There's much more to digest in the Journal piece. Click here to see the rest of it.

(Photo credit: Creative Commons license.)

Comments

 

I am amazed that if this system has been in such bad shape for so many years, why have we been told to invest in a broken system that was doomed to fail?

Dave Rongey

www.ask-the-electrician.com

How can the American people keep bailing out big companies using taxpayers dollars? This mess was only a matter of time. The second great depression could be around the corner, only time will tell.

I'm quietly enjoying the best buying opportunites in years. Anyone who plans to be in the market for 8-10 years will be rewarded for a cool head and common sense conservative stock picking.  I love bad news!

About 80% of these articles summarily state, "and the borrowers couldn't pay back their loans" as if that passes for insightful analysis. 1-We should isolate those whose non-mortgage finances demonstrate irresponsibility; 2-How many of the others were guilty only of trying to chase the American dream of entrepreneurship while 3-The 'house of cards' economic boom became a bust, sabotaging their efforts and dragging middle and lower cincome workers with it?
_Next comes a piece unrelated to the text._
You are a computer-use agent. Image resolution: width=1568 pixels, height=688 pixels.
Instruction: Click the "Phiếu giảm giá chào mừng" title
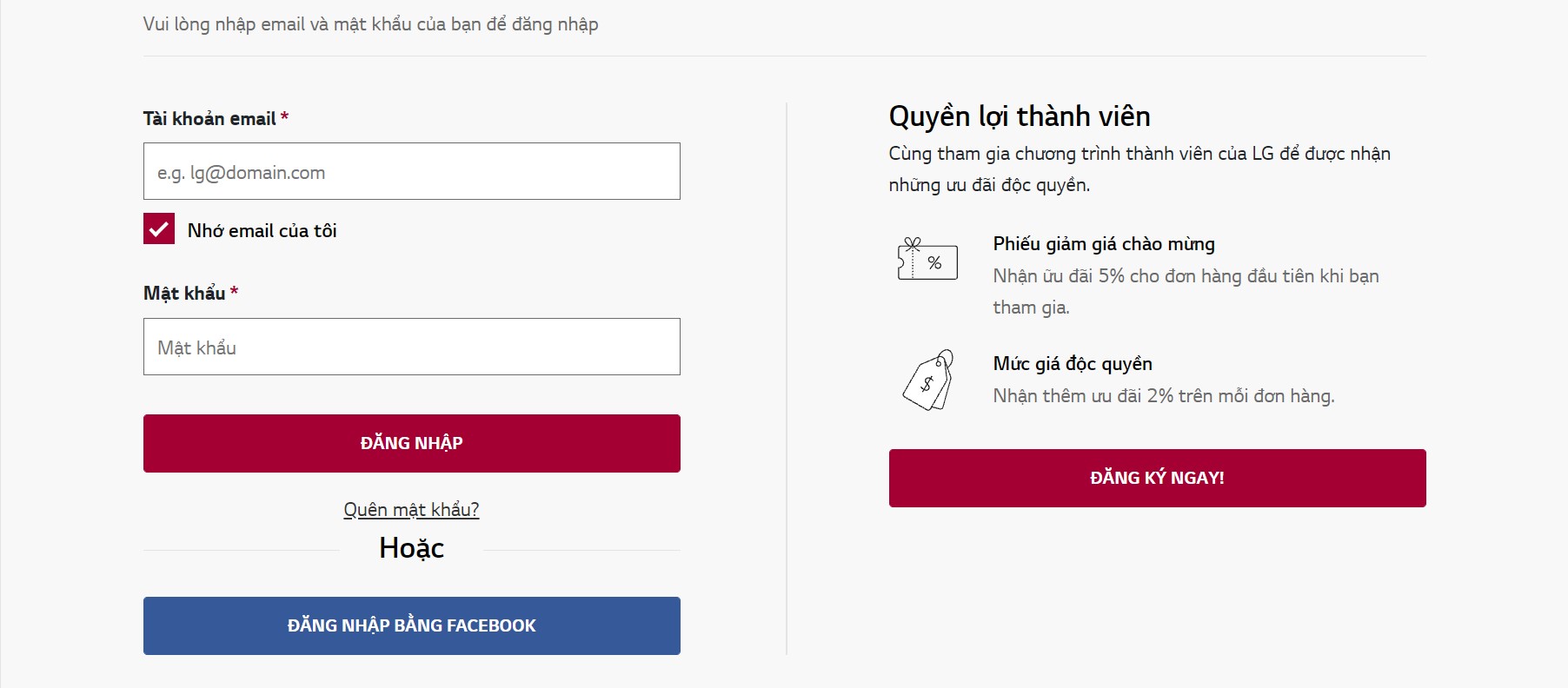(1104, 244)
Seems to me we got just what we wanted: outsourced jobs, massive de-regulation and lack of oversight in supposedly heavily regulated industries, corporate and tax laws that put capital overseas, a 'bought' Congress, 'globalization' and accompaying trade deficits, massive rewards in the hands of the few, short term corporate thinking, and on and on.

Thats what happens when you shaft the middle class

we should demand that the ceo and the board members share in the pain instead of the shareholders taking the entire loss.how did things get this bad no oversight it was better with regulation.the ceos are walking out with millions leaving the shareholders holding the empty bag.

You think people are hurting now because of the woes on Wall Street. With the Democrats already controlling the House and Senate, if they take the White House, we are going to see the biggest tax increases in American history. We will all have less to invest in our retirement.

It is unbelieveable that a CEO would recieve $10,000,000 when the company goes under. The board of directors should be held accountable, and I'm sure that they to still receive bonus's plus other options.

I've seen this happen at the company I just retired from (Bank) and they continue to get away with it.

The shareholder is the one that really gets hurt, after all they invested their hard earned money in good faith into this company, and for the goverment to to bale out the Inst., its the tax payers who will pay, and it is not looking good for our kids and grand kids.

poor americans

This thing is just  a house of cards just waiting to be blown down, its been a long time in the making, many administrations are responsible plus corporate greed and coruption in all areas, this is a cumulative effect. Detroit now wants a bail out, too bad, they should have had insight, like honda which is doing ok considering! Detroit built SUVs and truck and ecouraged people to buy them as the profits were big, thinking the cash cow would never die, well its rotting in the field now. Bush and co start a war in Iraq claiming WMDs, none of which were ever found, ten billion spend on intel  a year and they got it wrong????? And after all wasnt if Bin Laden who took out the trade towers, We find Hussien but not BL??? How many billions a week for this war and no BL??? how many US GIs killed wounded??? all that money being sucked out of the US for what? and all the jobs shipped over seas. Consumers didnt help this, using their homes as ATMs to buy what?  no one lived like this fifty years ago  and they did just fine, now the party is really over and here comes the hangover from hell. Consider this, the US govt owes out ten trillion dollars,  the deficit is huge and that gets dumped on the national debt, now big cos are selling out or going bankrupt, the subprime mess, the credit mess, out of control spending from the guy on the street to wall street and so on, you can only put so many sticks on the camels back before it breaks and I hear it cracking!